My blood sugars are in normal range for the last 6 weeks since being diagnosed in March.
What are your blood sugars? Fasting, before and after meals?
If you have normalised your blood sugar levels without the aid of medication, it is unlikely you have beta cell damage. If you had, your BS would not be normal. You would be struggling to control them. Beta cell damage is a T1 issue, and a few T2s that can't control blood sugars without strong medications.
Thanks so much for the link. It made my day! There's the possibility for type 1s too!https://www.eurekalert.org/pub_releases/2019-05/uoe-rri051519.php
Something I posted up a little while back, beta cells can just change in function and be reverted through restoration of a normal environment. I think it does depend on how long you have been diabetic and how long you have kept up the normal conditions. Plus there is the issue of the insulin resistance, if not addressed then having beta cells pumping out insulin at a high rate will just exacerbate the issue that caused them to go dormant in the first place. I’ve seen fasting as well help with beta cell regeneration in another paper so honestly I think it’s achievable but to answer the question?

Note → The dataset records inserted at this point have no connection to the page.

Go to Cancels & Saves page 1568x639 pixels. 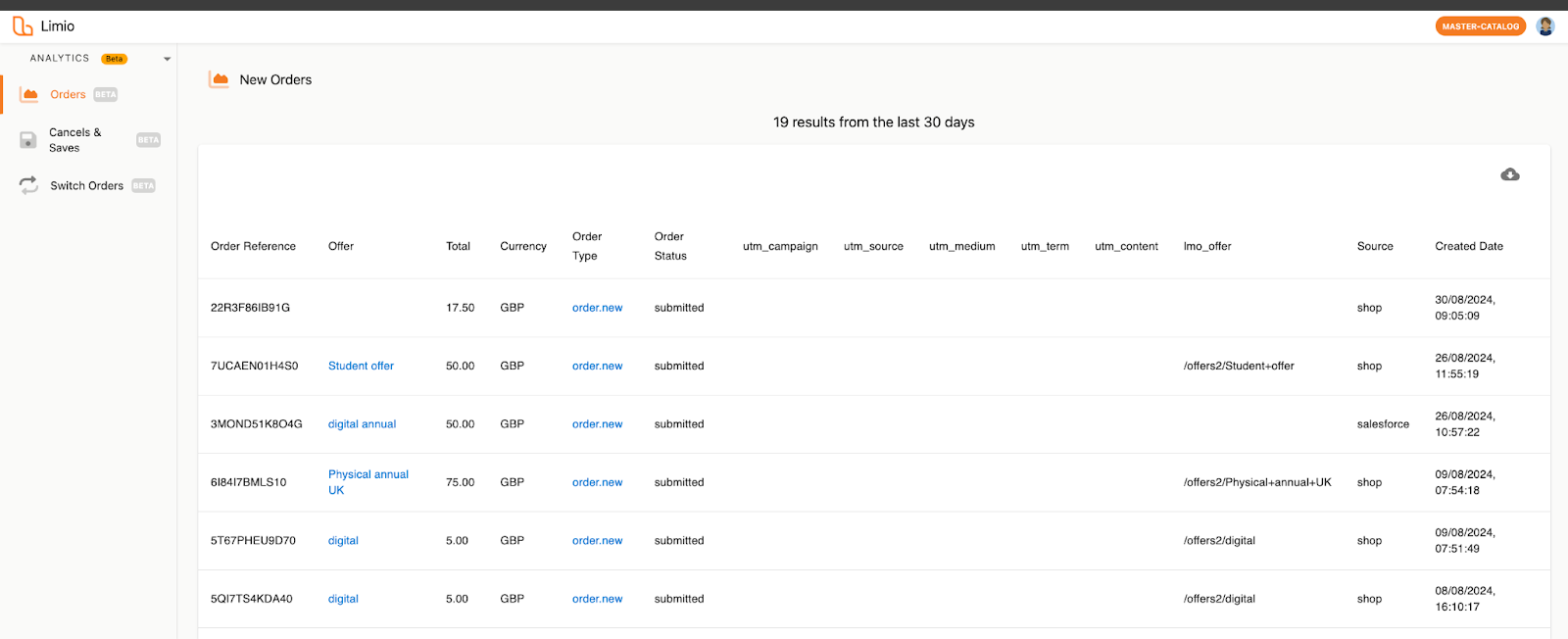tap(74, 140)
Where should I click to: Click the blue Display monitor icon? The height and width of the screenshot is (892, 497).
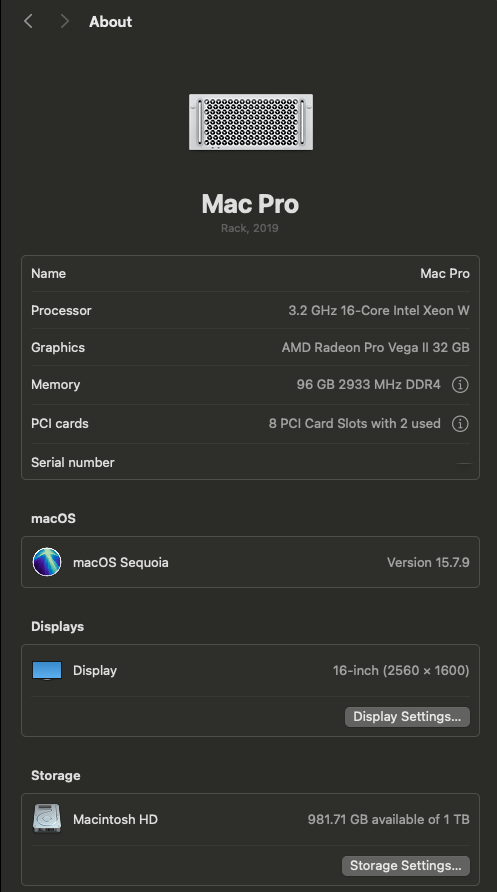(47, 671)
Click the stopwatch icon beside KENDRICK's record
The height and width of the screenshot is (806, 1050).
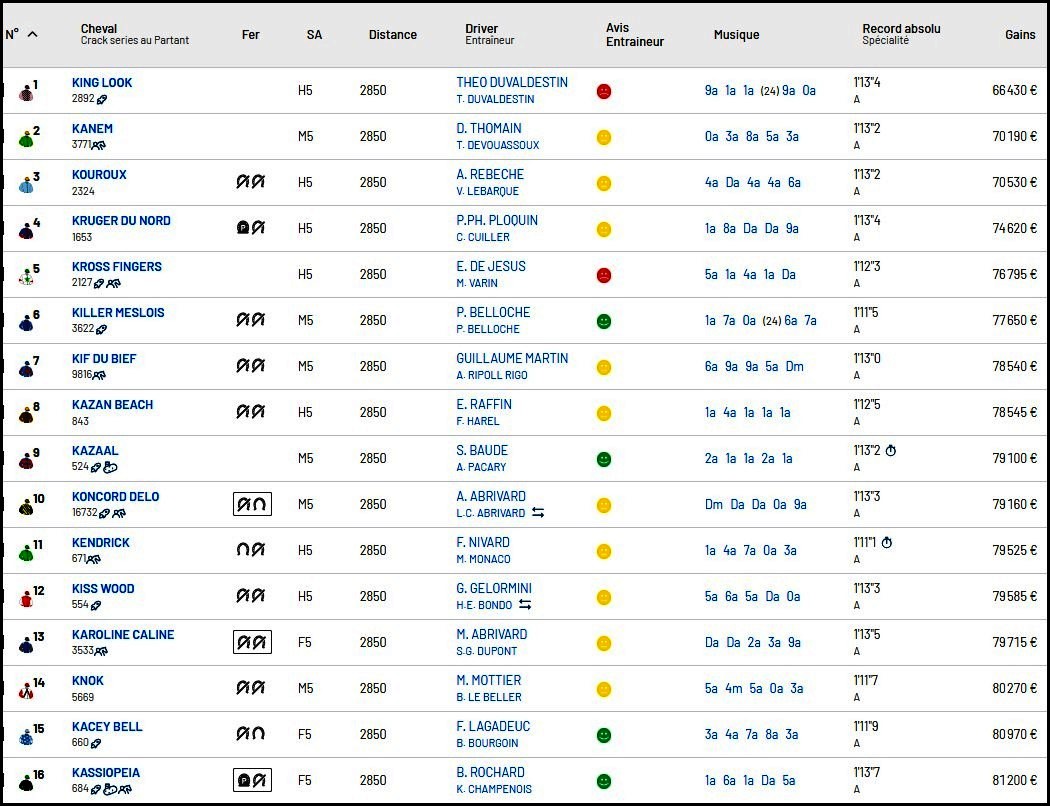[x=887, y=542]
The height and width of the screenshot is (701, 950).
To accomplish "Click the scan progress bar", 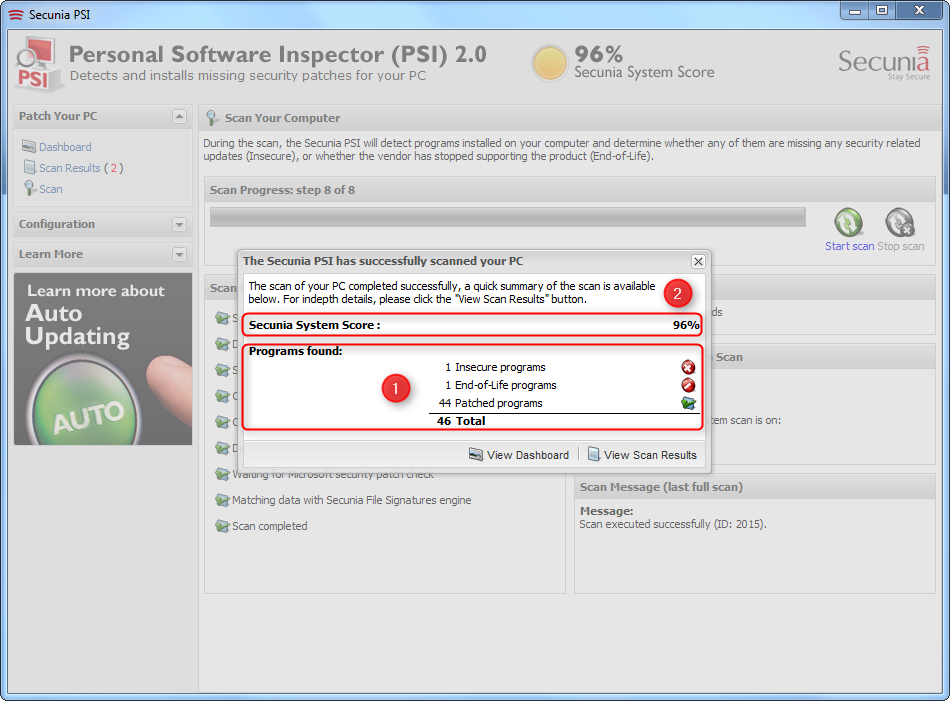I will click(x=507, y=217).
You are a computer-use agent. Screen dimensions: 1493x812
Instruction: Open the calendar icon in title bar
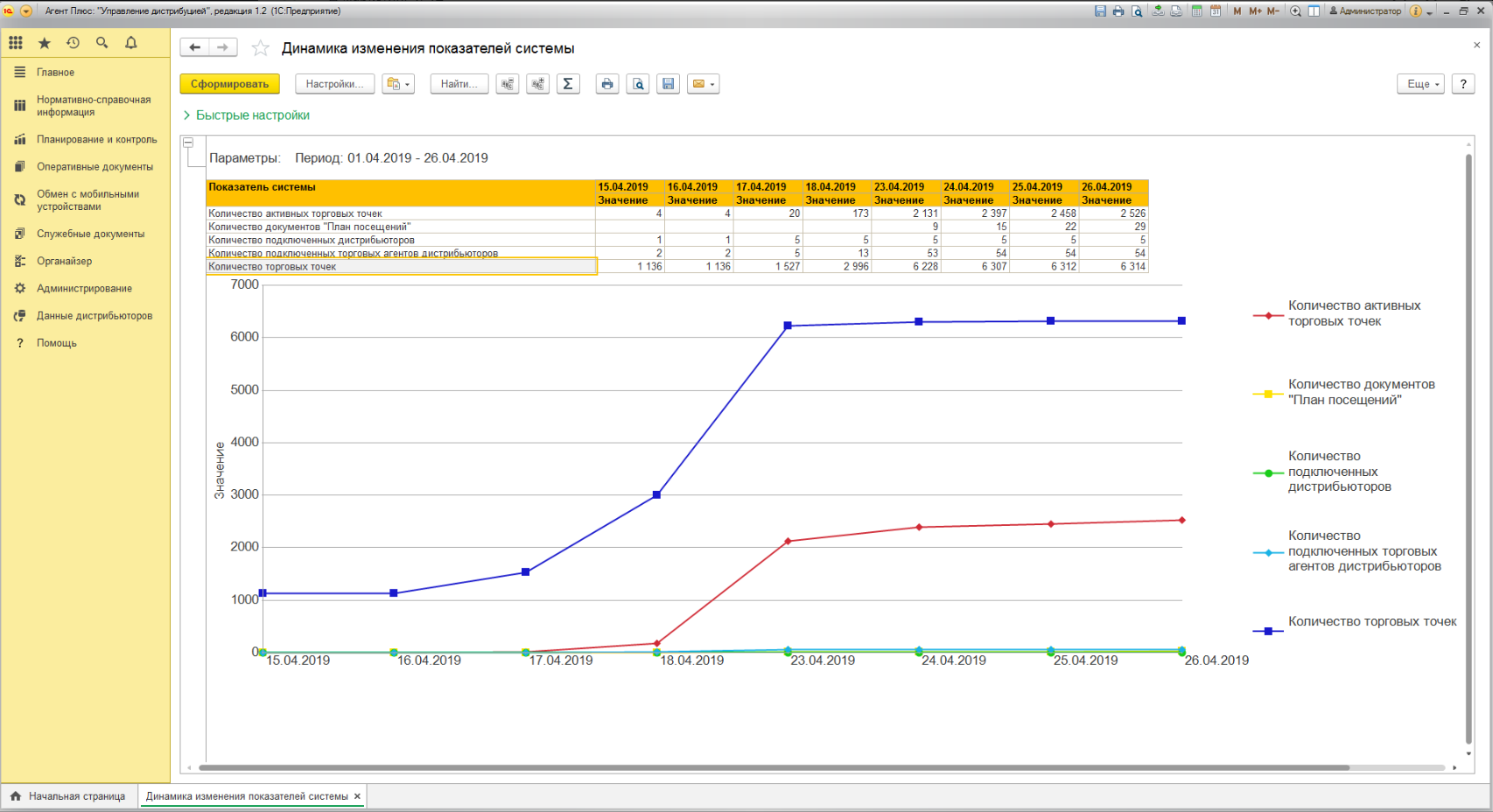click(x=1216, y=11)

Depends on a number of factors not limited to how you got diabetes, how long you’ve had it and what you’ve done to address it. Hope that helps!
When I first arrived on this forum, people used to regularly state that ‘by the time a type 2 diabetic is diagnosed, they have lost approx 50% of their beta cells’.

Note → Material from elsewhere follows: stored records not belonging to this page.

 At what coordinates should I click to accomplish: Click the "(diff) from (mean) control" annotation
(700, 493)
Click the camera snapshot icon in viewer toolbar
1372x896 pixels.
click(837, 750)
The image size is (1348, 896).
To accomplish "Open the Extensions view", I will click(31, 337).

Studies like this one in 2003 backed that idea up neatly:
https://www.ncbi.nlm.nih.gov/pmc/articles/PMC4008010/
It created an image of dying beta cells and an inevitable decline into failing insulin production, escalating medication, and eventual reliance on injected insulin.

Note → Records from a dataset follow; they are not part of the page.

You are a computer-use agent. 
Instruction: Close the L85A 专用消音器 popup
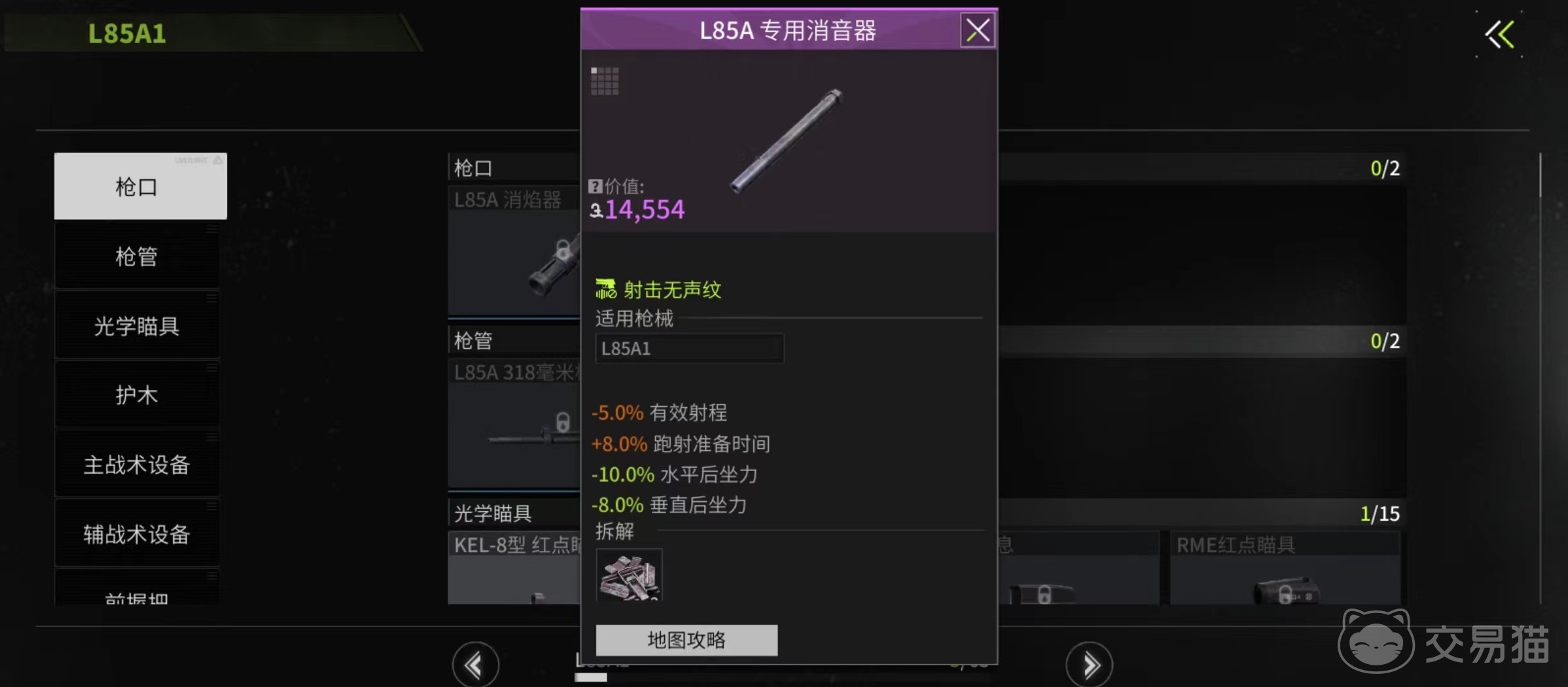click(978, 30)
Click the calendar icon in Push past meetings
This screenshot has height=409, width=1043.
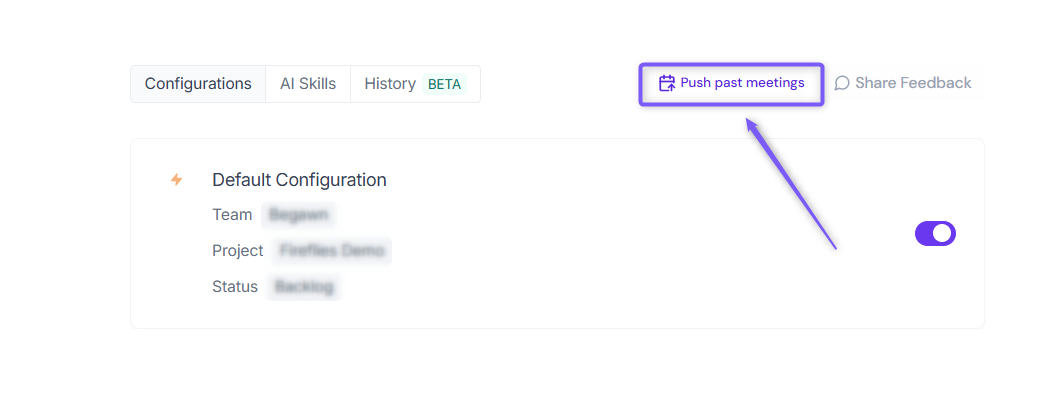pos(667,83)
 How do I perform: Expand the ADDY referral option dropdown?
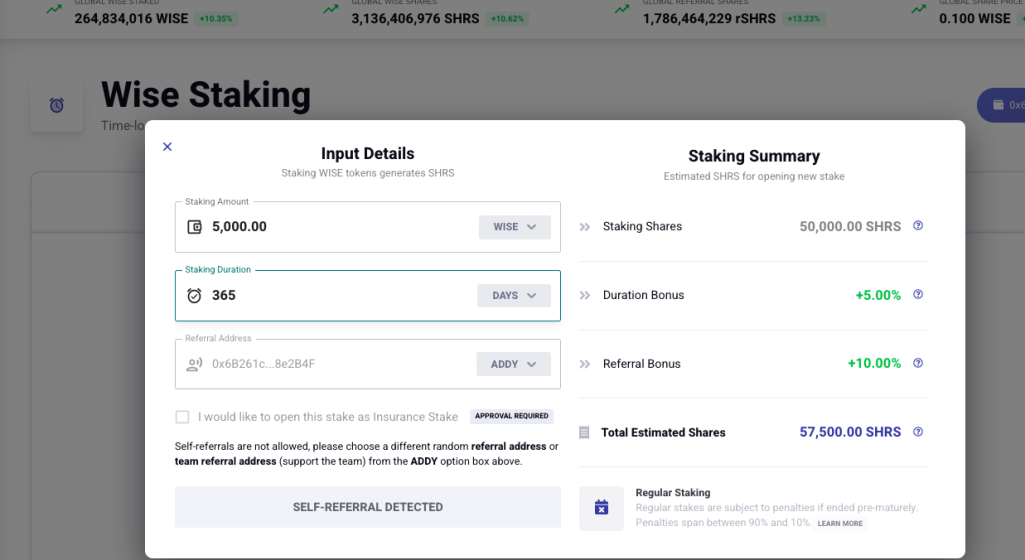[x=513, y=364]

Then along came the Newcastle Diet
And suddenly everyone says that the beta cells in T2s aren’t dead. They are just smothered in fat. Defattify your liver, and your beta cells will spring back into action. Providing they weren’t fattified to the point of death, of course.
Suddenly it was all about visceral fat, TOFIs and low calorie starvation diets.
Then along came Jason Fung.
This time, we (T2s) are all insulin resistant. We pump out masses and masses of insulin (even with fatty livers at the same time). And our bodies are so awash with insulin that we don’t take any notice of it anymore. Fung has even developed a New Paradigm of Insulin Resistance, to explain the situation. Suddenly it was all about Fasting and lowering insulin resistance.
Forgive my cynicism.
The reality is that no two T2s have exactly the same condition, and that each of those 3 situations may apply to them.
Heck, they may even apply to them all at once.
Personally, I think that buying into only one of those theories is tunnel vision.
And trying to apply sweeping generalisations (no matter how beautifully simple they may seem) is short sighted.
So, since I don’t want to live in a short sighted tunnel, I prefer not to make any assumptions about anyone’s beta cell numbers, capacity or function without clear test results - from a lab - to inform that assumption.
I’m also waiting, with bated breath, for the next Great Theory.
Although I am certain when it appears, it will only apply to some of us.
Maybe it will be about the regeneratability of beta cells, or transmogrifying mouse delta cells... who knows?